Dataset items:

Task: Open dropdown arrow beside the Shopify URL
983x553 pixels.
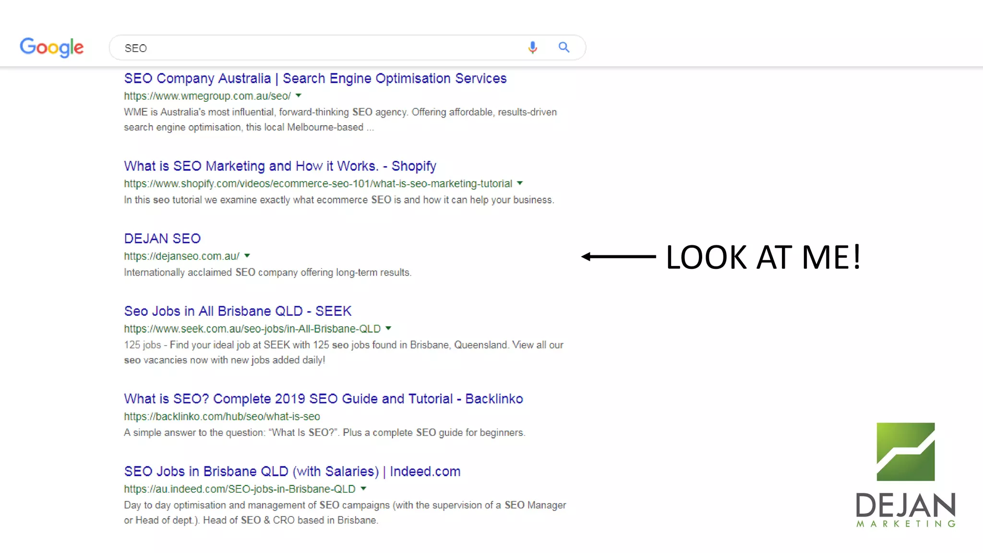Action: [520, 183]
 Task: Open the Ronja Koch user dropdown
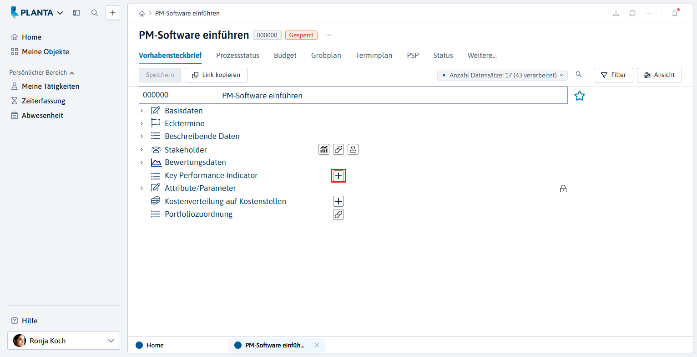click(64, 341)
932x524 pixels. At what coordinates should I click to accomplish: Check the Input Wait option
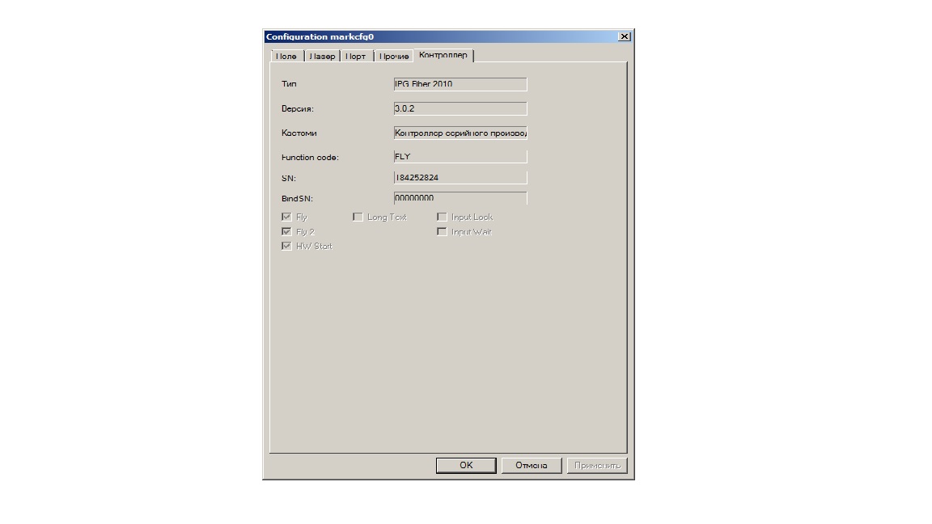tap(442, 231)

# WHAT YOU ARE ASKED TO DO
Reproduce every one of these entries word for word, omitting the pictures.

# FINAL ANSWER
Task: Open dropdown arrow beside the Shopify URL
983x553 pixels.
Action: [520, 183]
 Task: Open the Ronja Koch user dropdown
click(64, 341)
932x524 pixels. At what coordinates should I click to accomplish: Check the Input Wait option
tap(442, 231)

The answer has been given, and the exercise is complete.